La coalition internationale voulue par Barack Obama n’est donc pas encore à l’œuvre, même si des officiers français sont présents dans le Centcom, le commandement américain chargé de la région basé à Tampa, en Floride, et dans un centre de coordination des opérations aériennes partagé au Qatar.« On peut comparer cette intervention aux dix premiers jours de la confrontation en Libye, en 2011, quand la France a dit aux Etats-Unis qu’elle participerait mais en frappant les objectifs qu’elle avait elle-même identifiés », explique le général Patrick Charaix, ancien commandant des Forces aériennes stratégiques. Ces frappes ponctuelles ont été précédées d’opérations de renseignement qui visaient à préserver la sacro-sainte« autonomie de décision » défendue par Paris.

PARIS EXCLUT D’ÉLARGIR SON ACTION AU TERRITOIRE SYRIEN

Si elle peut être très efficace, l’action militaire française reste limitée. « Les Etats-Unis y voient un intérêt politique, montrer qu’ils ne sont pas seuls, et ils pourront être amenés à gonfler un peu l’importance de la participation française », ajoute le général Charaix.

Avec une réserve de taille : la France exclut en effet d’élargir son action au territoire syrien. En l’absence d’un consensus parmi les membres permanents du Conseil de sécurité, où la Russie et la Chine ont opposé à quatre reprises leur veto à des projets de résolution ciblant Bachar Al-Assad, aucune forme de mandat onusien n’est envisageable à court terme.

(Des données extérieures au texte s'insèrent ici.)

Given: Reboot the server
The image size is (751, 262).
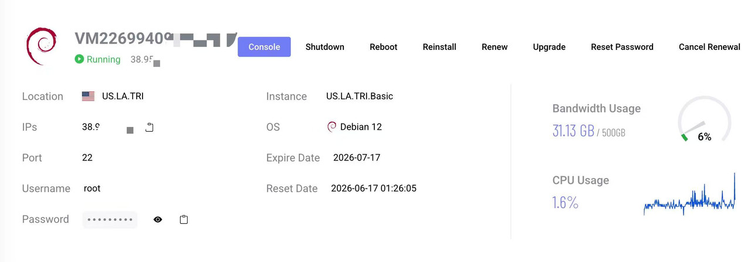Looking at the screenshot, I should pyautogui.click(x=383, y=47).
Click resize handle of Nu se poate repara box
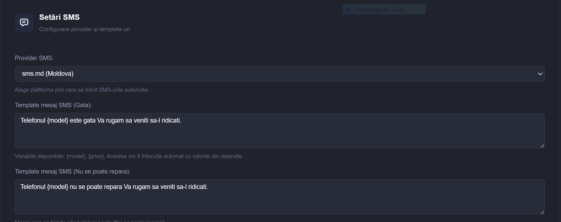Viewport: 561px width, 222px height. point(542,212)

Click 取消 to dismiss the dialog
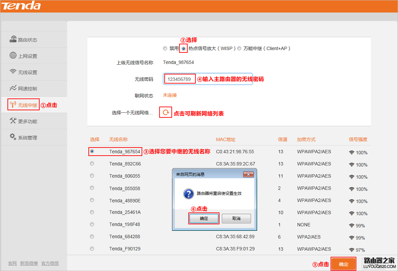click(x=236, y=218)
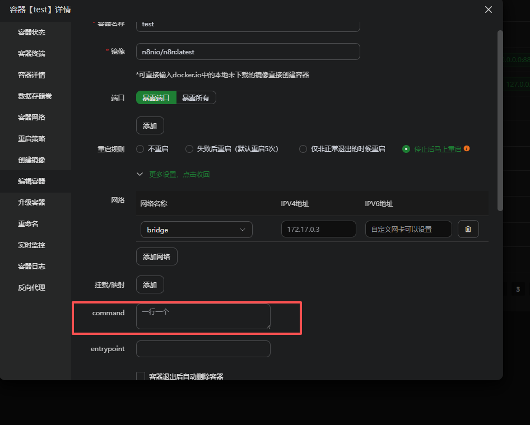Screen dimensions: 530x425
Task: Select the 不重启 restart policy radio
Action: [140, 149]
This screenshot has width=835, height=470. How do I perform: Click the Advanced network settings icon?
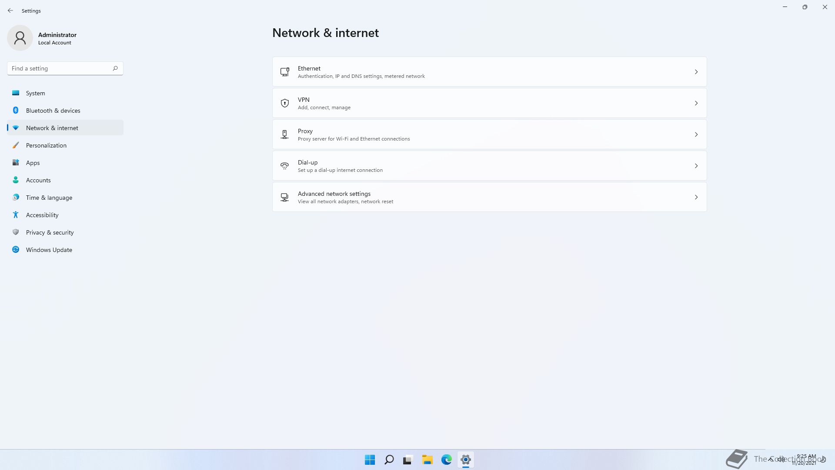click(285, 197)
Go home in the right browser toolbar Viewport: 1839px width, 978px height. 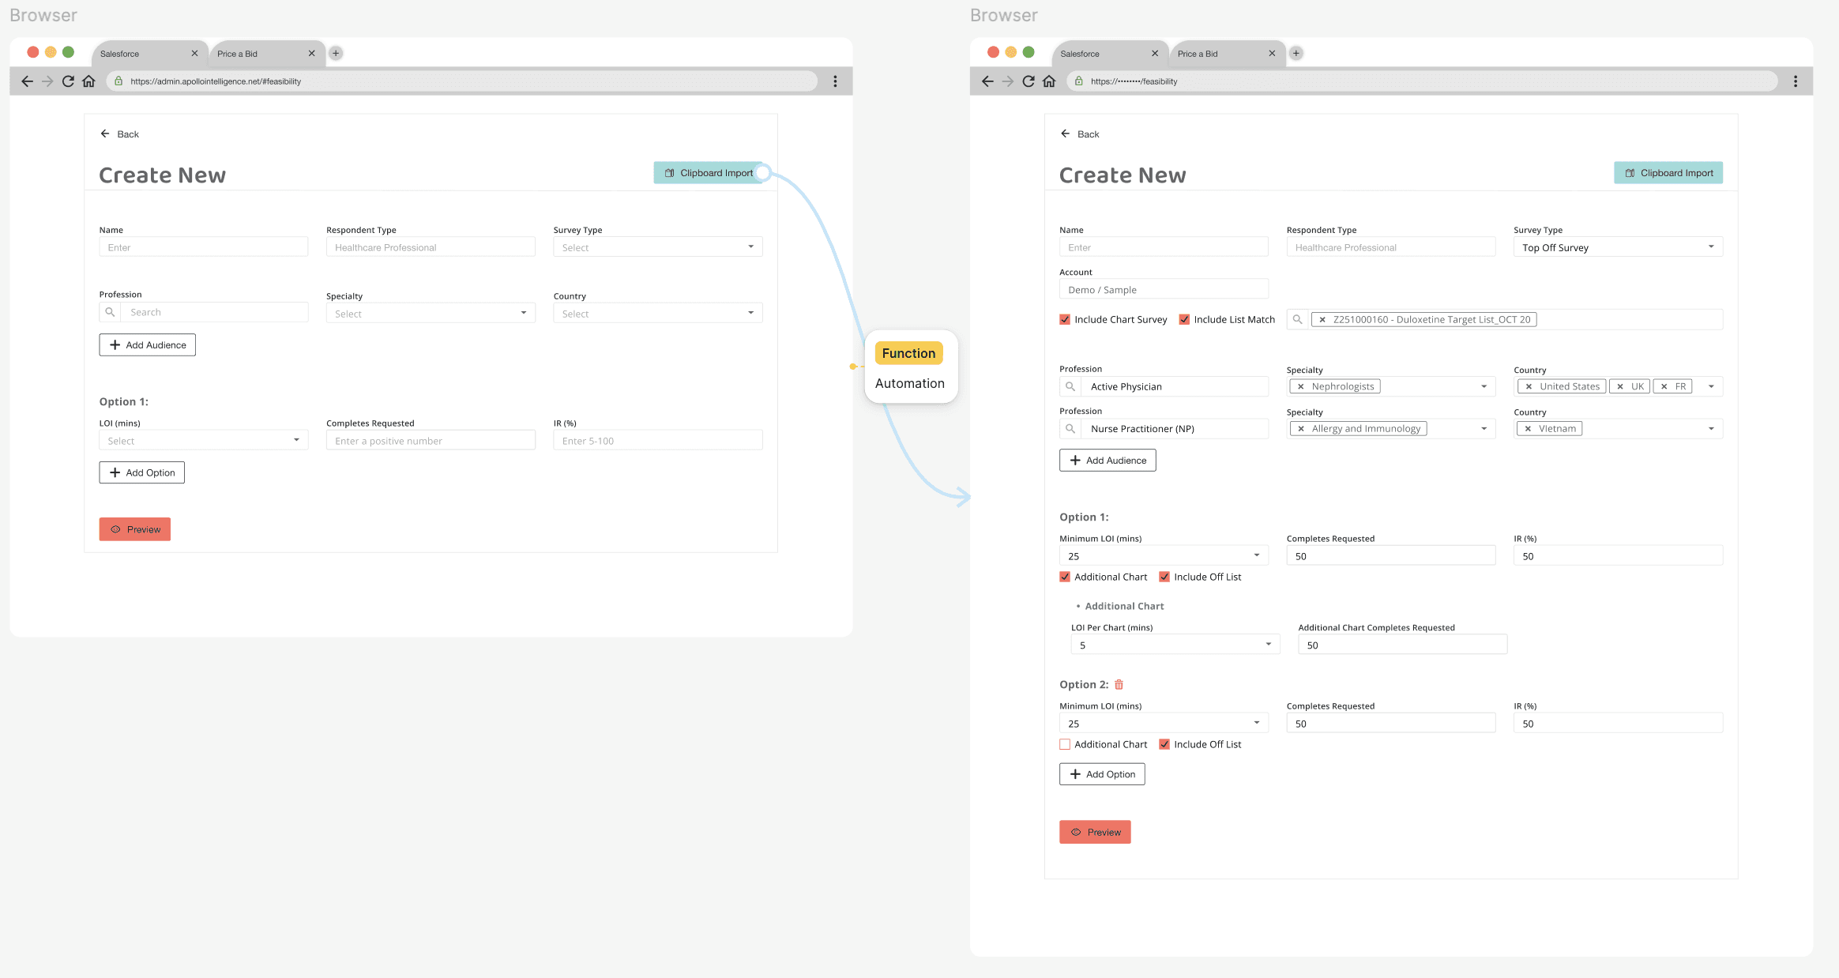coord(1049,81)
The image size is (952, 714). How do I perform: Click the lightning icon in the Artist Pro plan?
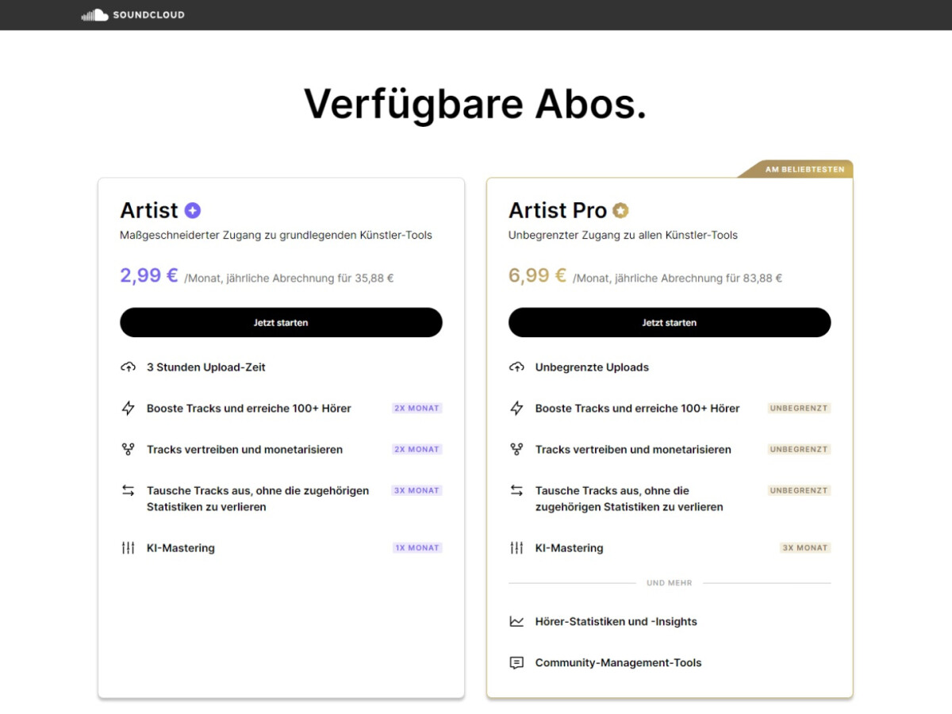point(516,408)
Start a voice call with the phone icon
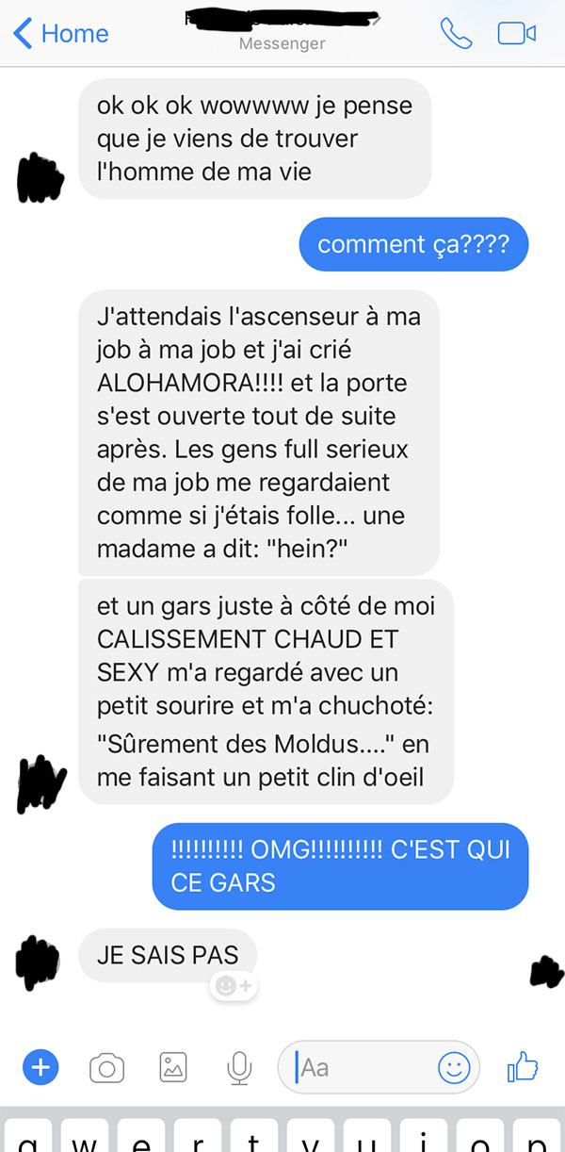This screenshot has width=565, height=1152. point(456,34)
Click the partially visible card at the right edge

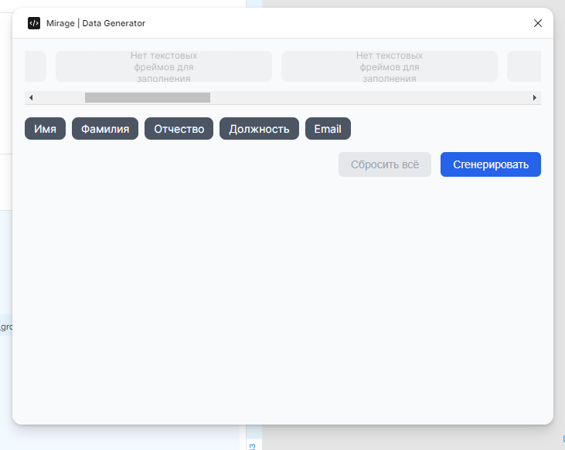(x=524, y=66)
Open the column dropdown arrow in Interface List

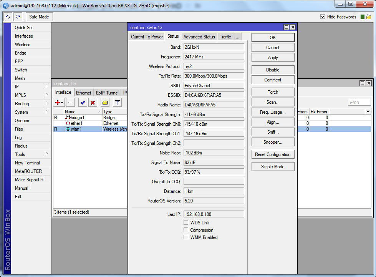pyautogui.click(x=368, y=112)
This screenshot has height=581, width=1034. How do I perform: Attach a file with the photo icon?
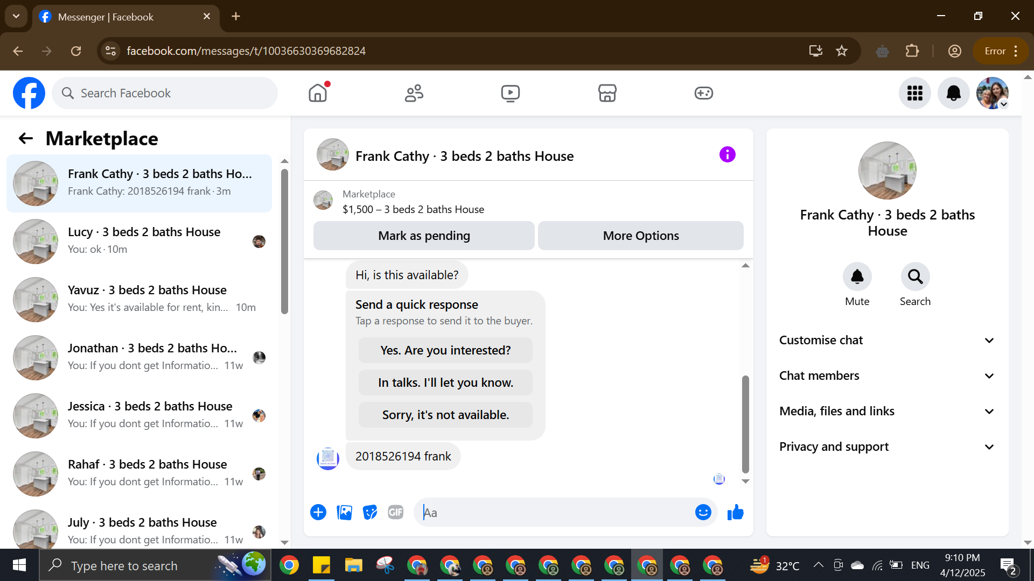tap(344, 513)
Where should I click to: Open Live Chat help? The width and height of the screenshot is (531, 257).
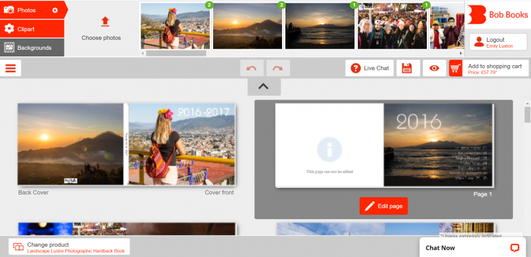coord(370,68)
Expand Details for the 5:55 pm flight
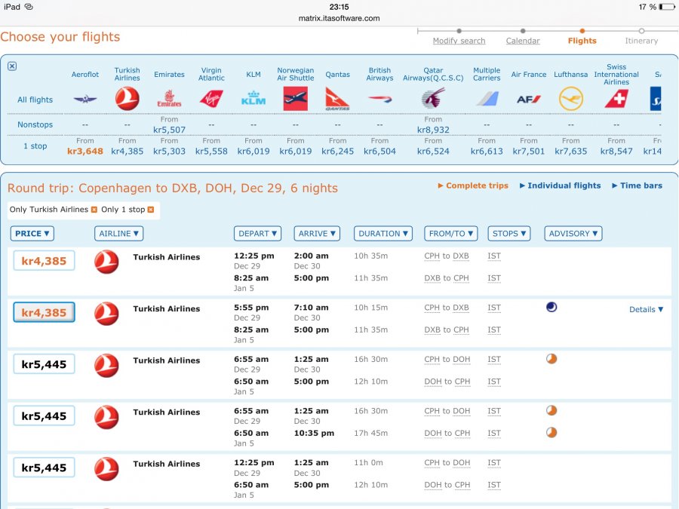Image resolution: width=679 pixels, height=509 pixels. point(646,309)
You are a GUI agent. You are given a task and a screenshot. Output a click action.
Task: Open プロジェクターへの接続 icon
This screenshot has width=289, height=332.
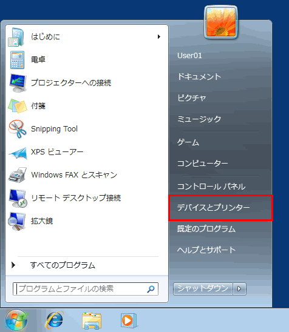coord(18,83)
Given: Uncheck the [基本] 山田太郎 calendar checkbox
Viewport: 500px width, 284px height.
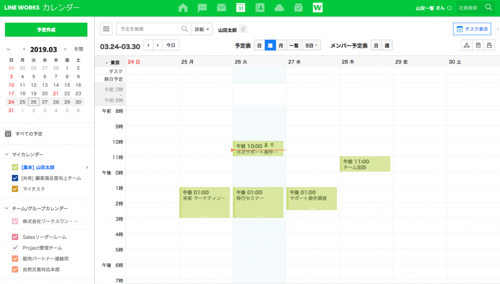Looking at the screenshot, I should coord(15,167).
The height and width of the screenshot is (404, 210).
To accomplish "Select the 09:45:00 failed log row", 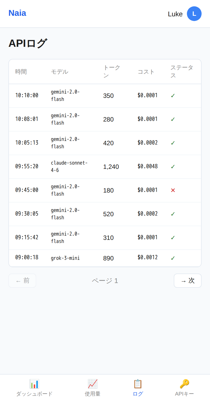I will [x=105, y=190].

Lire aussi (édition abonnés) : Syrie : l’aide militaire américaine aux rebelles « modérés » semble insuffisante

A Washington, le vote du Congrès sur le plan d’aide de l’opposition syrienne a par ailleurs mis en évidence les réticences d’une forte minorité d’élus et de nombreux militaires ont émis des doutes sur l’efficacité d’une stratégie qui proscrit, pour l’instant, le déploiement de forces combattantes américaines au sol.

« AGIR POUR L’IRAK EST UN DEVOIR POUR NOUS TOUS »

Tout au long de la réunion du Conseil de sécurité, le sujet qui fâche, à savoir la Syrie, a été soigneusement évité. Il est pourtant essentiel car comment éradiquer l’EI sans agir contre ses bases arrière en Syrie ? La priorité, vendredi, était de conforter le consensus et d’envoyer un message fort d’unité. « En 2003, agir contre l’Irak avait divisé ce Conseil, en 2014, dans un contexte très différent, agir pour l’Irak et contre les terroristes de Daech est un devoir pour nous tous », a notamment déclaré M. Fabius.

La Syrie a malgré tout figuré en filigrane dans bien des discours. Notamment pour rappeler combien l’inaction du Conseil sur le dossier syrien a contribué à l’extension du conflit en Irak. La ministre rwandaise des affaires étrangères a estimé « intenable » le fait que chaque fois que l’organe exécutif de l’ONU « échoue à agir », en Syrie aujourd’hui, au Rwanda, il y a vingt ans, le tribut à payer est un drame humanitaire. « Bagdad est bien loin de Kigali, mais le sort des Irakiens est semblable à celui de nombreux Rwandais il y a vingt ans », a déploré Louise Mushikiwabo.